確かに朝鮮戦争は日本にとっては意味がありました。GHQによる占領政策の終了と日本の独立が担保されたからです。これにより資本主義陣営に加わり、米ドルとのリンケージが確約されたために新円も安定し、西側グループへの参入から輸出入や整備された投資環境へのアクセスが(戦前の頃のように)再び可能になったという事の政治的な意義です。西側へのアクセスを確保した事が日本復活の基盤となり、その補償として日米安保があると考えるべきです。日米安保は日本側が強固に維持しようと試みているという意味で非常に不思議です。支配された側が支配国の方にすり寄っているとしか見えないからですが、実際には「日本は常に西側資本主義陣営の一角で、裏切ることはない」の証です。日本は愚直なまでに日米安保にしがみついてきたために半世紀以上を経て、東アジア最強の盾としての立場を確保したということです。

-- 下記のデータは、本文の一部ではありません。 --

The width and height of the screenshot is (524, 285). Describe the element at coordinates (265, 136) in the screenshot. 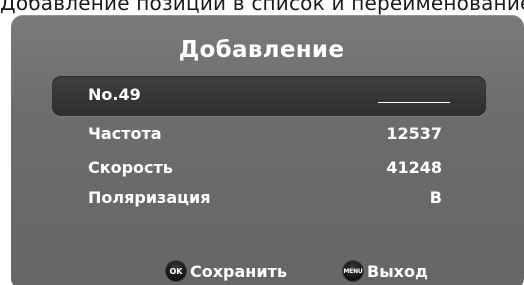

I see `frequency-row: Частота 12537` at that location.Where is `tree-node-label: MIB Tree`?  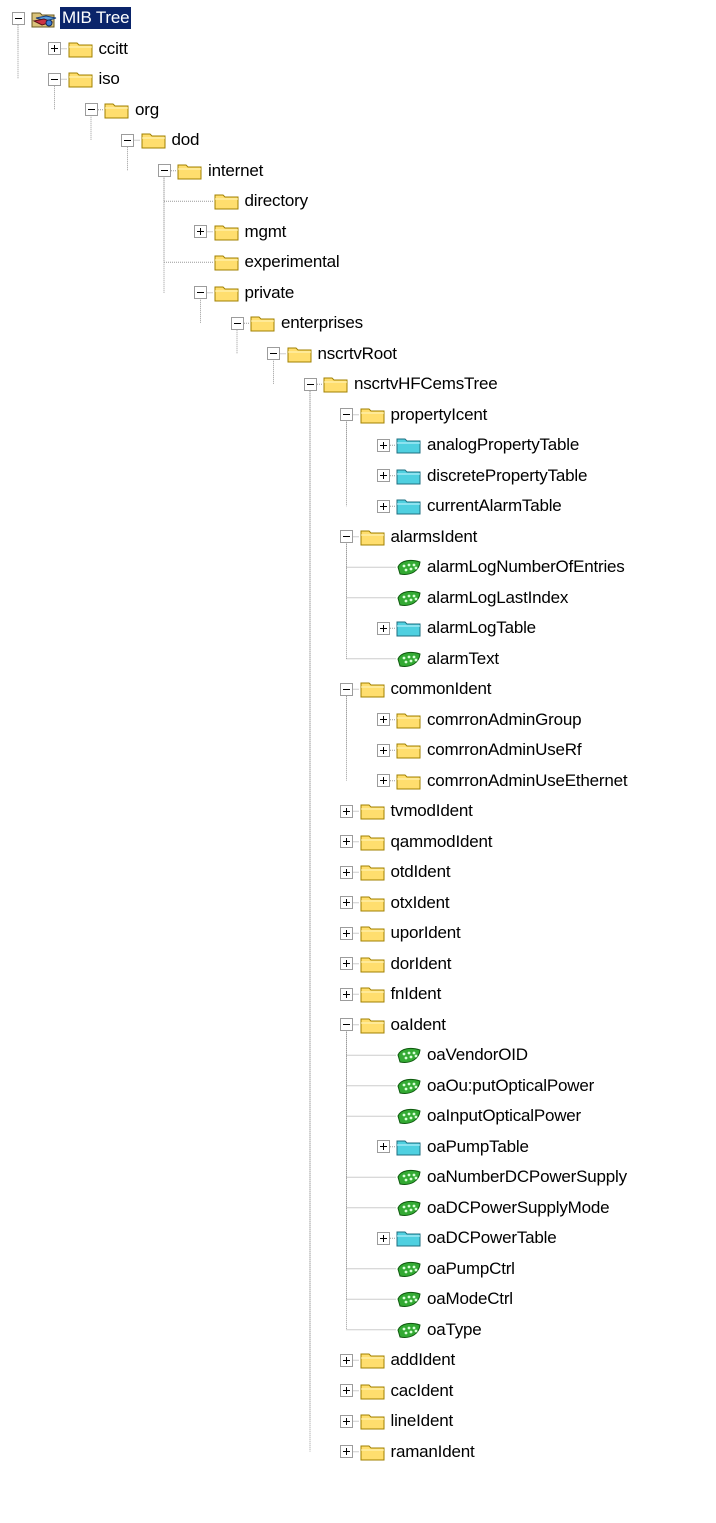 tree-node-label: MIB Tree is located at coordinates (96, 18).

これは左右の政権交代によって米国についたり、中立的or中国や共産主義国にすり寄ったり…を繰り返す不安定な韓国政権との決定的な違いですが、こうした「立場」の違い〜つまり安定度の違いは「その国の通貨の強さ」に比例するという極めて重大な価値を生み出すのです。

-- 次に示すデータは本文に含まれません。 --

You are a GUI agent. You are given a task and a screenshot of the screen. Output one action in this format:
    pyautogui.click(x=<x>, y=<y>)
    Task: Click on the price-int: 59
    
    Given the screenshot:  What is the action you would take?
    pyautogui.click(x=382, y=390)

ある国の通貨はその国の国債によって生成されますが、国債には金利がついているので必ず債務問題が発生します。金利が上昇するか多額の国債を発行しすぎれば国家破綻のリスクが生じ始めます。この時、国債そのものが「政府の債務」であるのですから、「政府が安定しているか?」は極めて重要な要素です。つまり安定した政府であるのか? その安定した政府を生み出す安定した国民性・国家なのか?…という重大な、目に見えない要素が国家破綻を考える上で極めて重要になってきました。特にリーマン以後、「世界最大の債務を抱えた日本ではなく、むしろ日本以外の全ての国が国家破綻ギリギリの恐怖を味わったのはなぜか?」から格付け会社は単に債務総額の量だけでなく「債務総額・外貨準備高と経済成長率・政府の意思」の3つを重要視するように変わってきました。数字で表しにくい定量的な「政府の意思」を日米安保が確約しているのであり、この端初となった朝鮮戦争は日本にとってカネ以上に意義があることだったのは、ワイも本当のことだと思います。他にも確かに朝鮮戦争で儲けを出した人もいるんでしょうけど、日本全土が好景気に湧いた…というのは間違いということです。
朝鮮戦争は政治的に非常に意味のあることであったのは事実ですが、経済復興からみると「…いや、特に何も」という話でした。